**Zu erledigende Aufgaben**
A) Welchen Betrag muss der Beklagte dem Kläger laut Tenor der Gerichtsentscheidung zahlen?
B) Gib den Abschnitt der Gerichtsentscheidung zwischen "Sozialhilfe. Eingliederungshilfe. Teilhabe" und "Höhe beansprucht werden." einschließlich wieder und ersetze dabei "Begleitperson" durch "Assistenzperson".

──────── Textauszug

Entscheidungsstichwort (Thema)
Sozialhilfe. Eingliederungshilfe. Teilhabe am Leben in der Gemeinschaft. Hilfen zur Teilhabe am gemeinschaftlichen und kulturellen Leben. Förderung der Begegnung und des Umgangs mit nichtbehinderten Menschen. Kosten einer Begleitperson für eine Gemeinschaftsreise
Leitsatz (amtlich)
1. Im Rahmen der Eingliederungshilfe können nach §§ 53 ff SGB XII iVm § 58 SGB IX Leistungen für Gemeinschaftsreisen in Form der Übernahme der Kosten für eine private Begleitperson in angemessener Höhe beansprucht werden.
2. Für die Annahme einer Gemeinschaftsreise in diesem Sinne ist es erforderlich, dass der Reise in der Planung ein Gemeinschaftsanteil im Sinne der Begegnung von behinderten und nicht behinderten Menschen innewohnt.
3. Es ist dabei nicht erforderlich, dass ein zuvor erstelltes sozialpädagogisches Konzept einer Reise vorliegt (wohl aA SG Düsseldorf vom 12.11.2010 - S 17 SO 109/09 = SAR 2011, 40).
Tenor
1. Der Bescheid vom 16.04.2012 in Gestalt des Widerspruchsbescheides vom 23.08.2012 wird aufgehoben und der Beklagte wird verpflichtet, dem Kläger 899 € an Leistungen der Eingliederungshilfe anlässlich einer F. -Reise vom 09.05. bis 14.05.2012 zu zahlen.
2. Der Beklagte trägt die notwendigen außergerichtlichen Kosten des Klägers.
Tatbestand
Die Beteiligten streiten um einen Anspruch des Klägers auf Bewilligung von Leistungen der Eingliederungshilfe nach dem Sechsten Kapitel des Zwölften Buches des Sozialgesetzbuches - Sozialhilfe - (SGB XII) anlässlich einer Reise nach F. im Jahre 2012.

────────────────
──────── Bereitgestellte Angaben

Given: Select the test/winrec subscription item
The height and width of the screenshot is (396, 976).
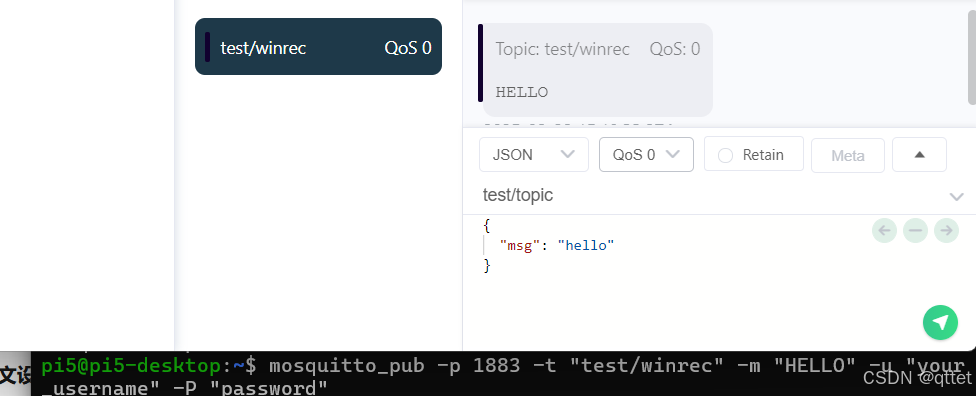Looking at the screenshot, I should (318, 47).
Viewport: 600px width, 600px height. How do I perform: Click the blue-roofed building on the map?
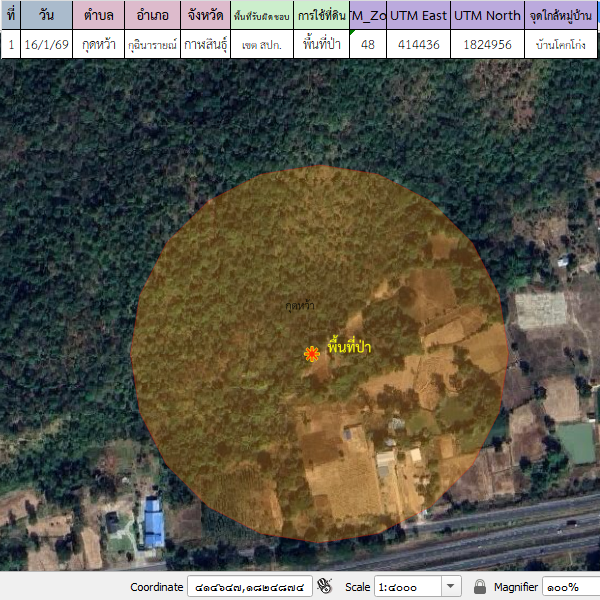click(x=153, y=524)
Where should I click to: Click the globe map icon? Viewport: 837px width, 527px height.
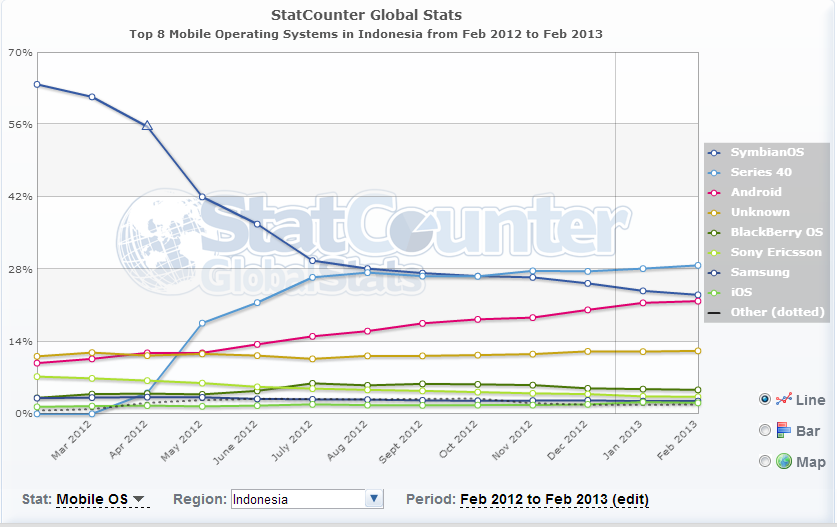tap(784, 461)
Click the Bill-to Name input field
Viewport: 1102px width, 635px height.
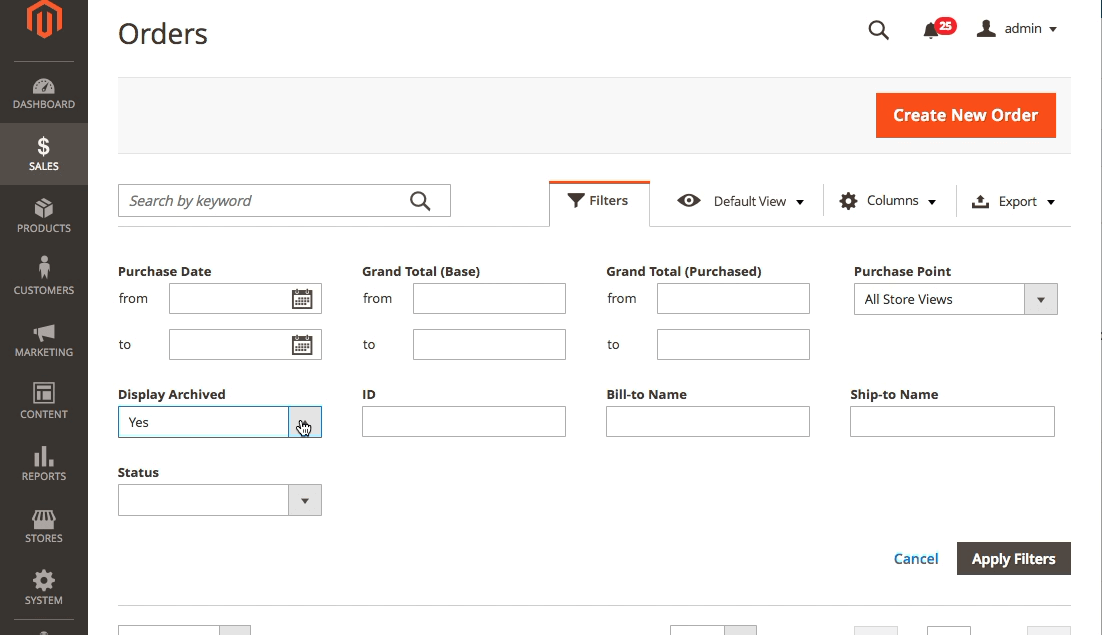point(707,422)
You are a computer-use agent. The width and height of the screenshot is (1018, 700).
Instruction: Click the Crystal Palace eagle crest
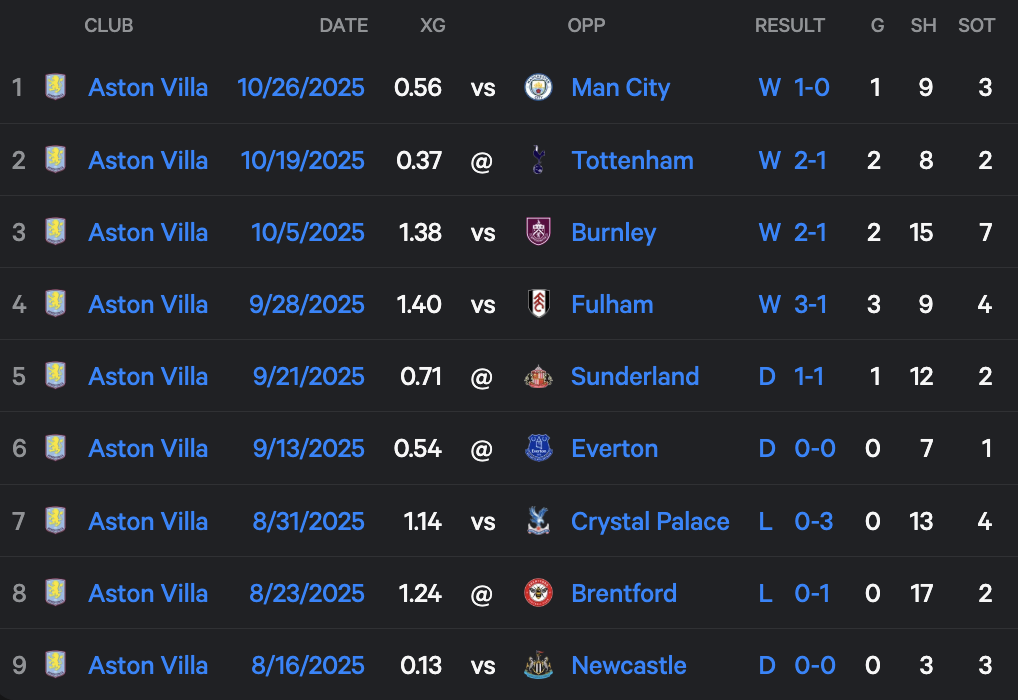click(539, 521)
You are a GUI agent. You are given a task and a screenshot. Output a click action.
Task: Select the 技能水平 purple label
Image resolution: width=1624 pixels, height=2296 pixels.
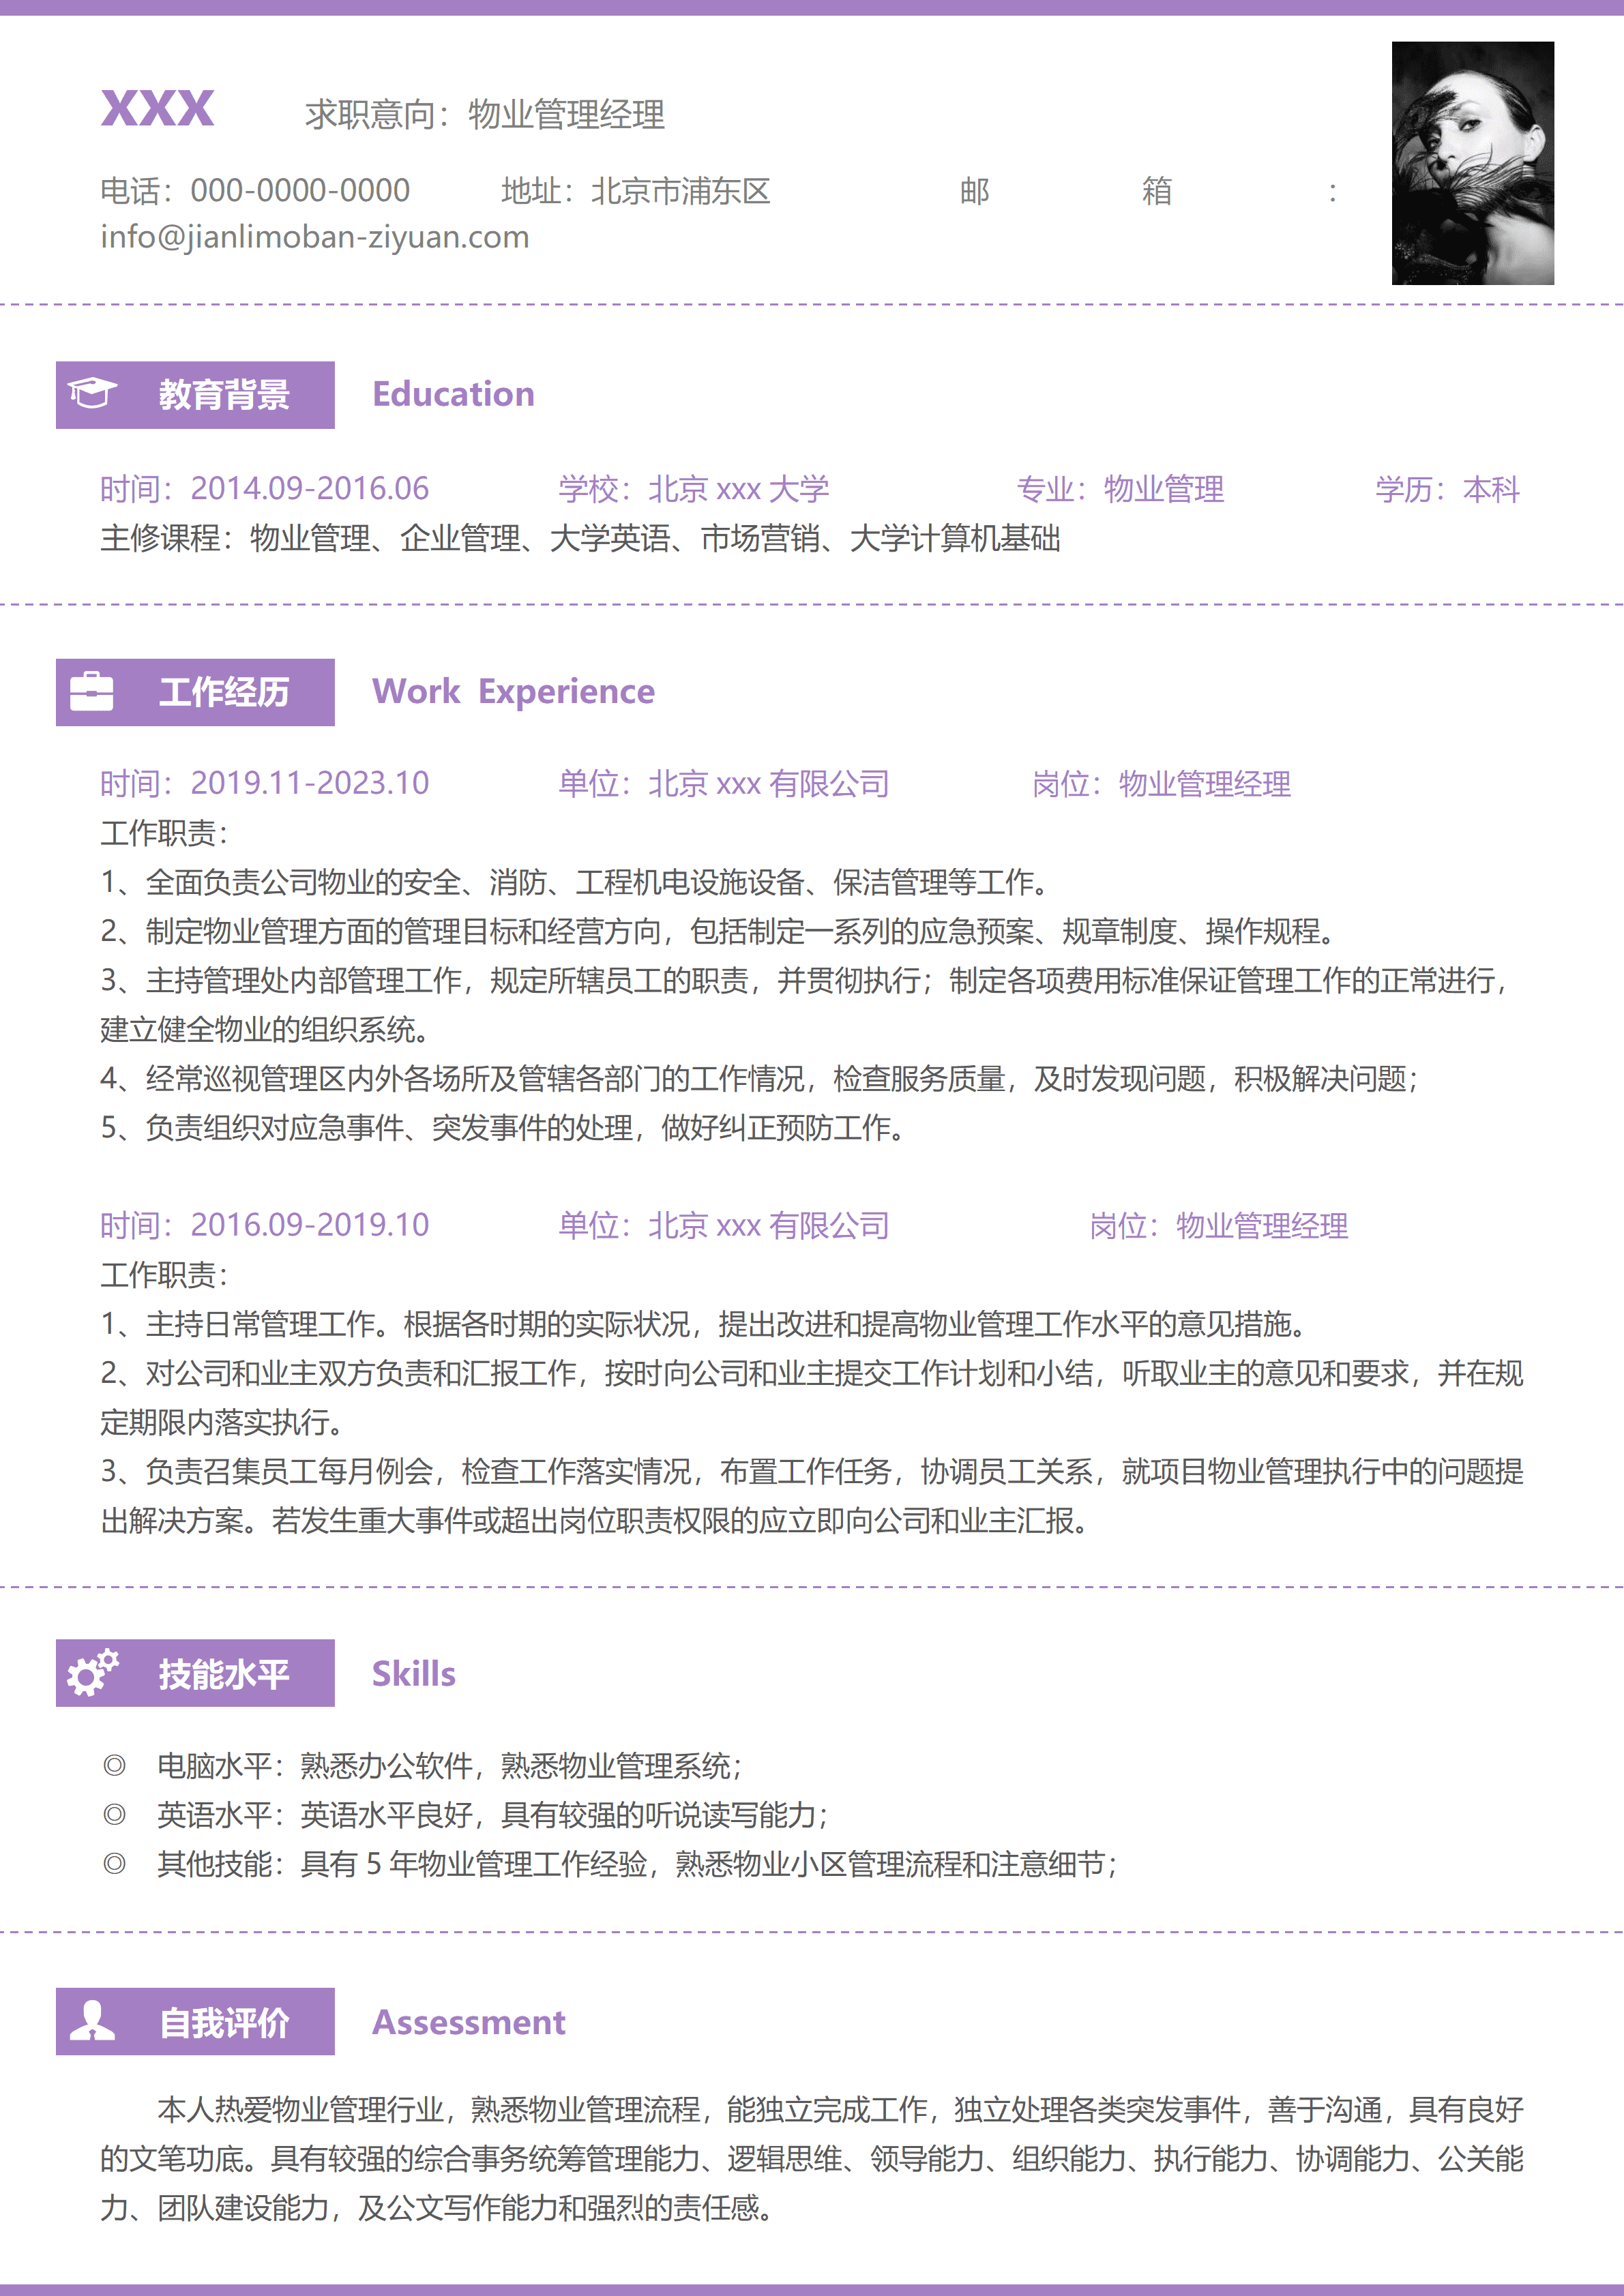225,1672
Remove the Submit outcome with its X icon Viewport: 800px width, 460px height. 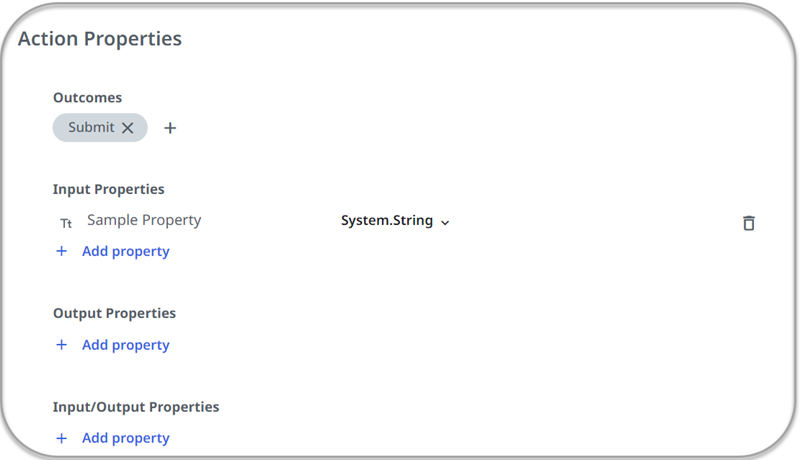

────────────────

**Lösungen der Aufgaben**
A) 899 € an Leistungen der Eingliederungshilfe.

B)
Sozialhilfe. Eingliederungshilfe. Teilhabe am Leben in der Gemeinschaft. Hilfen zur Teilhabe am gemeinschaftlichen und kulturellen Leben. Förderung der Begegnung und des Umgangs mit nichtbehinderten Menschen. Kosten einer Assistenzperson für eine Gemeinschaftsreise
Leitsatz (amtlich)
1. Im Rahmen der Eingliederungshilfe können nach §§ 53 ff SGB XII iVm § 58 SGB IX Leistungen für Gemeinschaftsreisen in Form der Übernahme der Kosten für eine private Assistenzperson in angemessener Höhe beansprucht werden.